Nvidia’s CEO Jensen Huang, in recent months, has said people would not need to learn how to program with AI, and Amazon’s AI assistant brings that to the spotlight. However, Amazon had a different view on this issue, saying it would help employees become more productive.
“Early indications signal Amazon Q could help our customers’ employees become more than 80% more productive at their jobs,” Amazon said.
Amazon said Q runs on its "Bedrock" backend, which provides many AI-hosted models to customers. The company has taken an open-source AI approach with models such as Llama and Mistral, and Claude is Anthropic’s proprietary model. Q could approach any of these models to generate the best answers.
Companies that use Amazon Web Services cloud and microservices will immediately benefit from Q. The Q plugs directly into databases, streaming, and analytical systems, which typically process a large amount of static and real-time data.

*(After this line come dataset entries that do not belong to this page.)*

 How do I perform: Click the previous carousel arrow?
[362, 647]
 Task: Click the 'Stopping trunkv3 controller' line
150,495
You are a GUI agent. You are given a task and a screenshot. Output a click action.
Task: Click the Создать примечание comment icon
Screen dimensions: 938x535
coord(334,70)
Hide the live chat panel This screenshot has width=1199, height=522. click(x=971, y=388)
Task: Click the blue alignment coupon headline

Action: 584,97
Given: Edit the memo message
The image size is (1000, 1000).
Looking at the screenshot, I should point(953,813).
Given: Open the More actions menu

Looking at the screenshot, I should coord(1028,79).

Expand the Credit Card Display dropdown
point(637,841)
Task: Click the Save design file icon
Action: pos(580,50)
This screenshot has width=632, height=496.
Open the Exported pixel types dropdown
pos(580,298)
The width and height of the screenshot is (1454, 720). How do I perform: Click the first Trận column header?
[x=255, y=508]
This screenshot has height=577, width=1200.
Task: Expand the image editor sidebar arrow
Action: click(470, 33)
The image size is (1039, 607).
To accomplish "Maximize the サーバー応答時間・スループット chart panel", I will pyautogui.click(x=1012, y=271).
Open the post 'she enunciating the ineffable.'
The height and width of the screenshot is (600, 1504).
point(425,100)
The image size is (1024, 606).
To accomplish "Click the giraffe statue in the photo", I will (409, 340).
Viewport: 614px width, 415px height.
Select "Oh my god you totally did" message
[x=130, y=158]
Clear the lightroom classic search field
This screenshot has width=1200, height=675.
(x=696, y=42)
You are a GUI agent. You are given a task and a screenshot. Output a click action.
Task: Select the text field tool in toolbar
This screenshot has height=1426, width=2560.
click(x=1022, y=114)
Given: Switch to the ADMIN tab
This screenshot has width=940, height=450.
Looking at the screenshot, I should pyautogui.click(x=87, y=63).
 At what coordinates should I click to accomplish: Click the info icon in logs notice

This open approach clears out layers of AI complexity that customers deal with today. For one, customers get the best results and don’t have to worry about the middleware and models being used to generate responses.
However, there could be problems with this approach, and it is not for customers who want full control of their type of large-language models, the customized AI stack, or programming models. Also, the approach could add inefficiencies as each AI system provides different levels of consistency in responses based on an understanding of company data. Additionally, there are AI stack complexities, including the algorithms and processing of information, the development tools, and the applications attached to each model.
Companies are already building AI assistants and guardrails on top of the proprietary prominent LLMs, including OpenAI’s GPT-3.5, GPT-4, and Google’s Gemini. These are mainly through APIs or customized programming layers plugged into the AI stack.
Nvidia’s NeMo-Guardrails is a guardrail placed between the LLM and the prompt. A query on the prompt first goes to the guardrail, which ensures the request for information is relevant to the application and then passes on to the LLM. The LLM’s response also goes through the guardrail – which ensures the answer is relevant and not too hallucinatory – after which it is sent back to the customer. If the answer is hallucinatory, it sends the information back to the LLM to get a more on-topic answer.
Service providers such as Glean provide customers with customized integrations of their internal business data through connectors to prominent large language models. The LLMs do not ingest the company data into its systems; it instead creates a customized AI system for the customer.